Directions for this task
In the data below, rewrite the lines from the line with "Where should I" to the line with "[x=632, y=26]", changing "menu item" to "link" and keeping everything else the same. Omit the pictures from your answer.

Listing
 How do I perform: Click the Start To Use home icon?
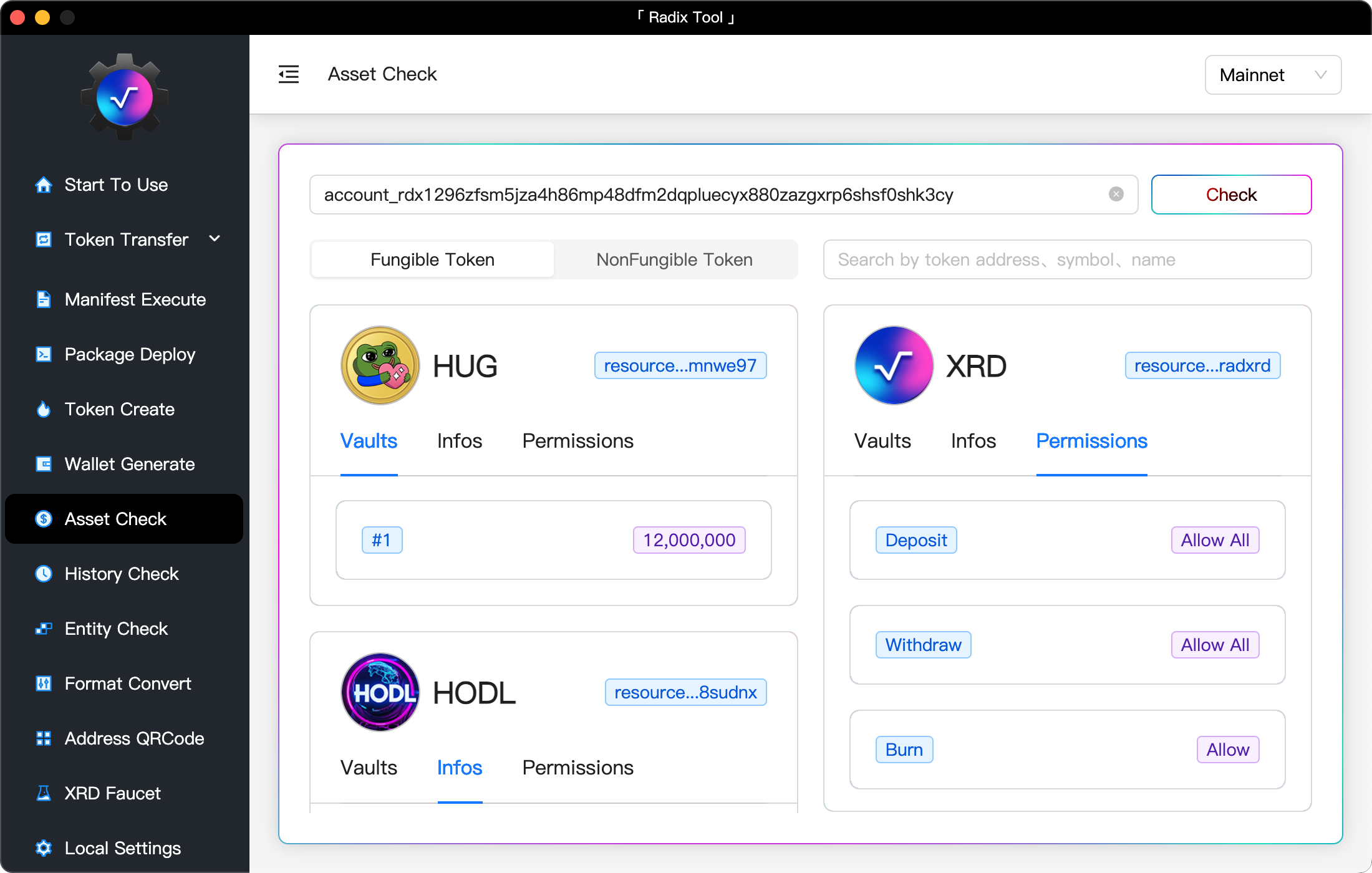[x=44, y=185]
* * *
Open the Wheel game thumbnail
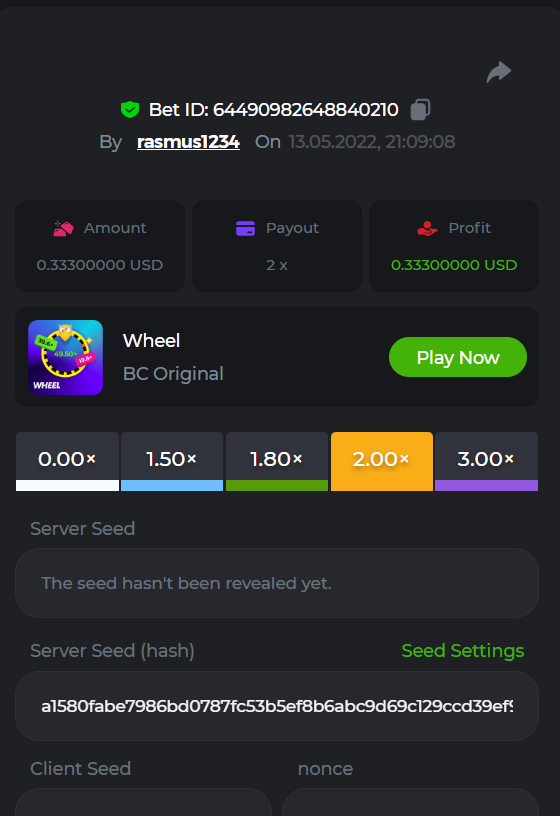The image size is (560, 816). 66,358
...
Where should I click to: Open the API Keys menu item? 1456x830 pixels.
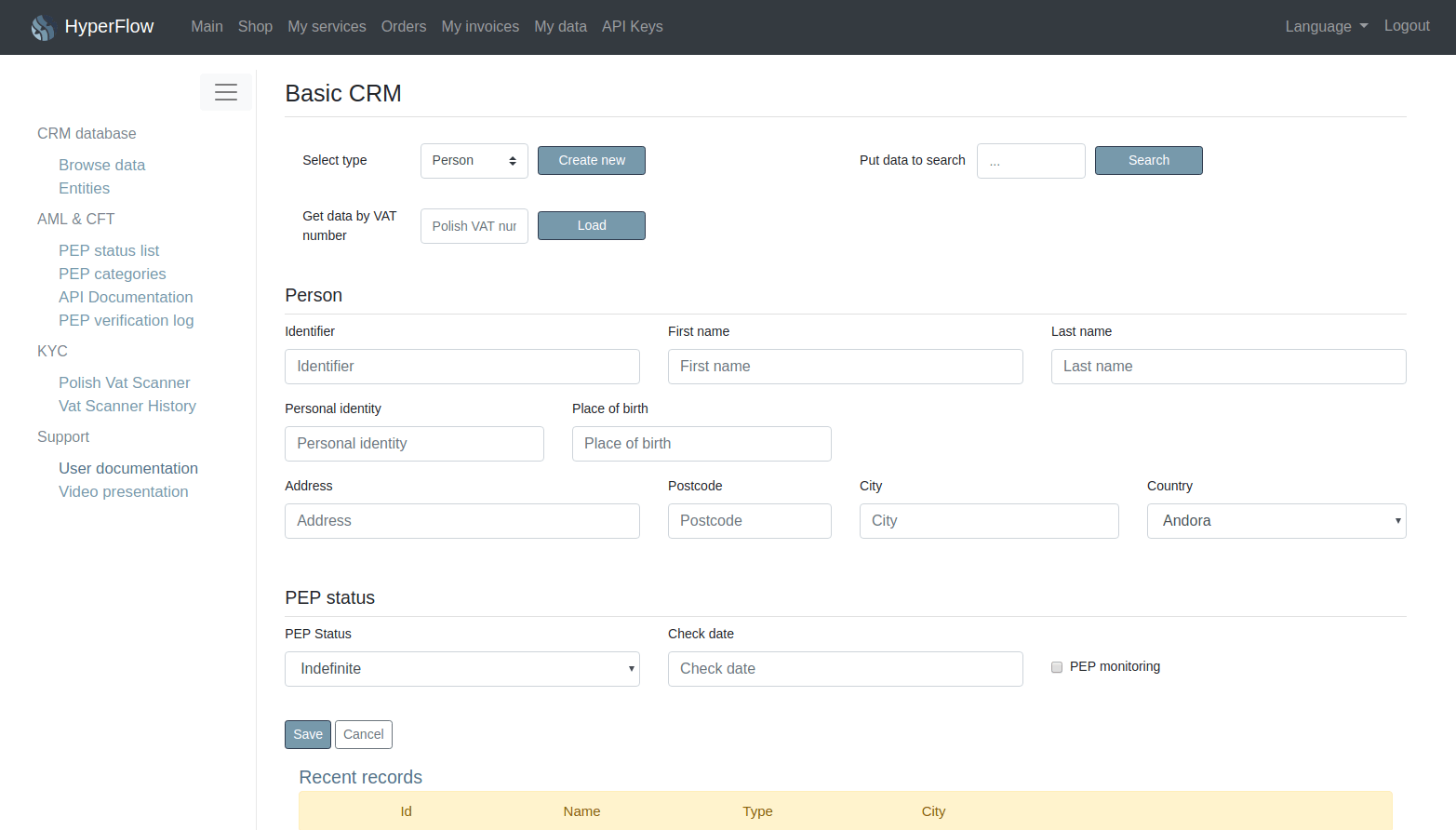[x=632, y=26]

Solution for this task
Where should I click to: Open the API Keys link? 1456x830 pixels.
[x=632, y=26]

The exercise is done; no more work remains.